Bajo el escenario actual de la pandemia por COVID19 —la enfermedad producida por el coronavirus— y el rápido aumento de la incidencia en regiones como la Metropolitana y la región de Magallanes, es pertinente tener una postura precautoria respecto del rol que jugará la contaminación del aire en indicadores sanitarios como la incidencia o la letalidad. En las últimas semanas, la calidad del aire ha sido buena en algunas ciudades, sin embargo, las bajas temperaturas experimentadas en las ciudades del sur de país, implicarán una mayor demanda energética y con ello mayor contaminación atmosférica, y en algunos casos, mayor contaminación intradomiciliaria. En efecto, si revisamos los datos de las estaciones de monitoreo del aire —pertenecientes al Sistema de Información Nacional de Calidad del Aire, SINCA—en ciudades como Osorno, Puerto Montt y Coyhaique ya se indica alerta y preemergencia ambiental.
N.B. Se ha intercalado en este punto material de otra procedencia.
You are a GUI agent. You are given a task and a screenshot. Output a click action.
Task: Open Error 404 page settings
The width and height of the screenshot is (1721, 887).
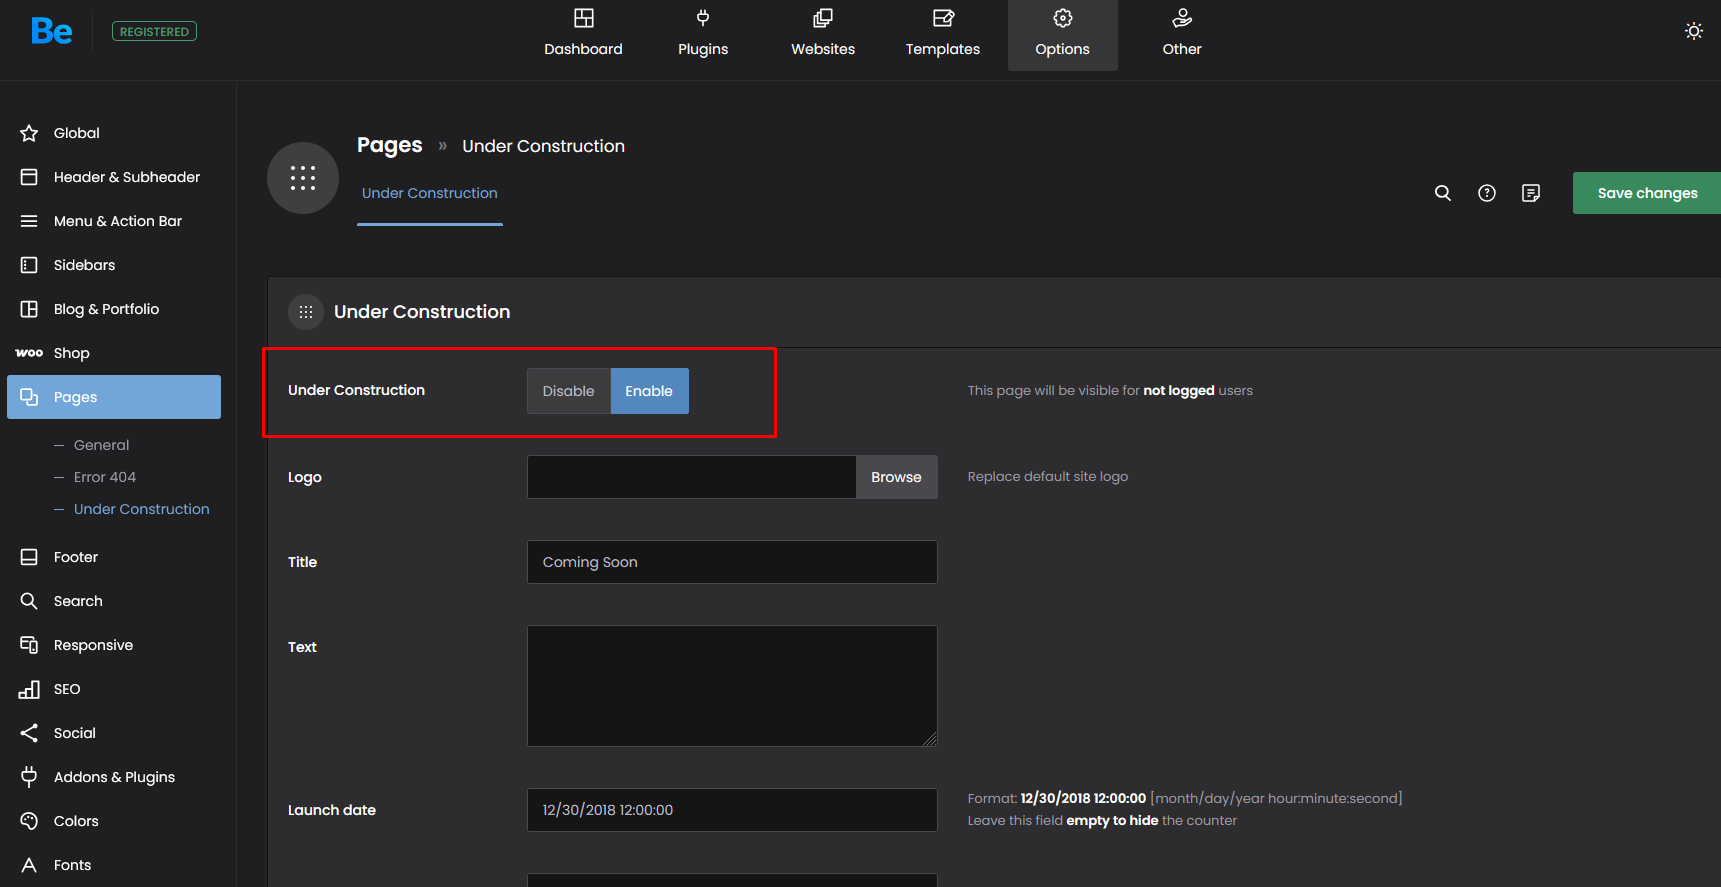[x=105, y=477]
Teniendo en cuenta el principio precautorio, sería preciso complementar las medidas de cuarentena y aislamiento con medidas ambientales a corto plazo —como el monitoreo de la calidad del aire y la vigilancia del cumplimiento de la norma—, y a mediano y largo plazo —como la transición a una matriz energética coherente con el escenario actual. Es posible que la evidencia sobre la transmisión aérea del virus demore en construirse; no obstante, ya sabemos que la contaminación del aire aumenta las enfermedades y muertes por causas respiratorias, cardiovasculares y cánceres, afectando particularmente a personas que experimentan algún tipo de vulnerabilidad como enfermedades basales o condiciones sociales desventajadas, y que incrementa la incidencia de infecciones del tipo influenza, es decir, de cuadros similares al COVID19.
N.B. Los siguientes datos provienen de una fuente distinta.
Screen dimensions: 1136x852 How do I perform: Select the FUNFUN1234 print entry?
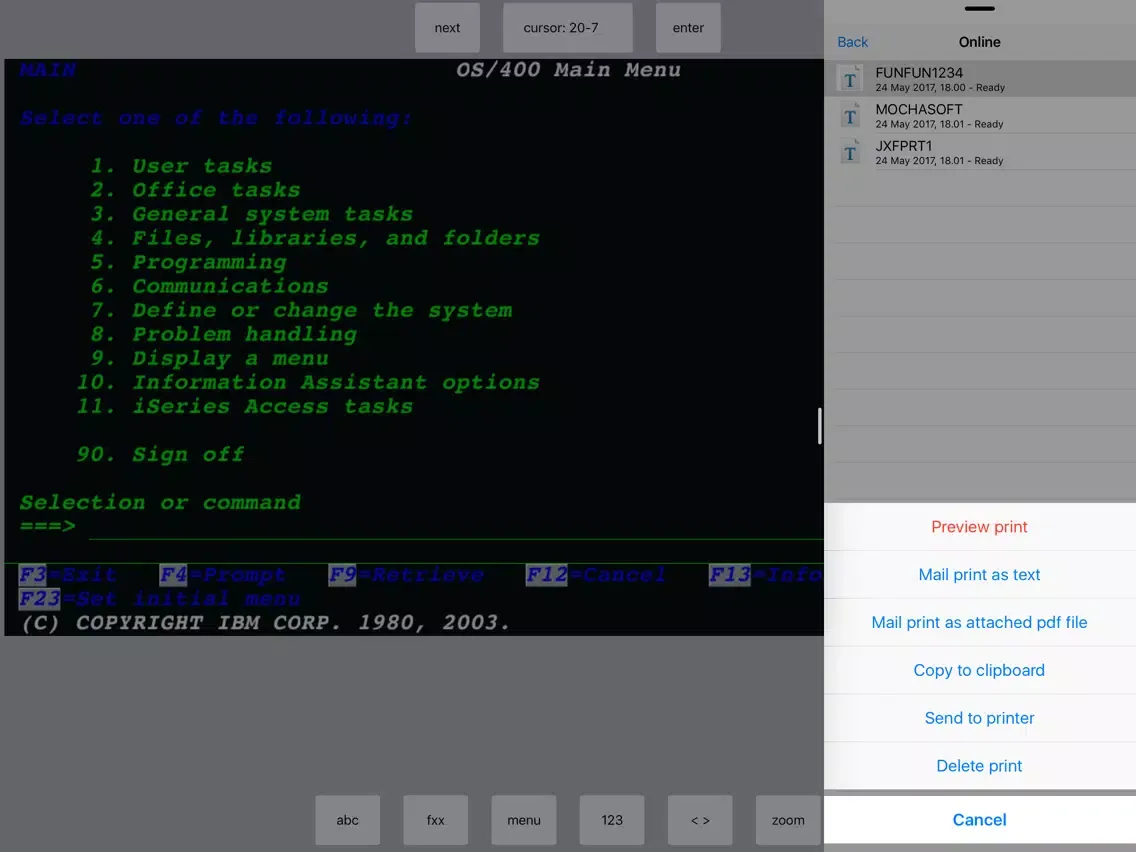coord(980,79)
Aunque las redes sociales y los medios de comunicación han destacado que medidas como la cuarentena están teniendo un efecto positivo en la calidad del aire, es también cierto que este efecto es temporal y probablemente no significativo. Por lo mismo, esta pandemia representa un desafío que aviva la fantasía que todas y todos tengamos acceso a salud, es decir, que la protección del bienestar físico, mental y social, y no tan solo la ausencia de enfermedad, sea un derecho indiscutible para todos lo miembros de nuestra sociedad. Para que esta fantasía se haga realidad y podamos superar la crisis de manera equitativa, se hace necesario establecer la idea que el principio precautorio no sea tan solo un enfoque basado en una postura filosófica, sino que sea uno de los principios fundamentales del nuevo pacto social que es requerido para solucionar los problemas crónicos que acarreamos del pasado y para enfrentar de mejor forma los desafíos actuales y futuros que la era del antropoceno trae consigo.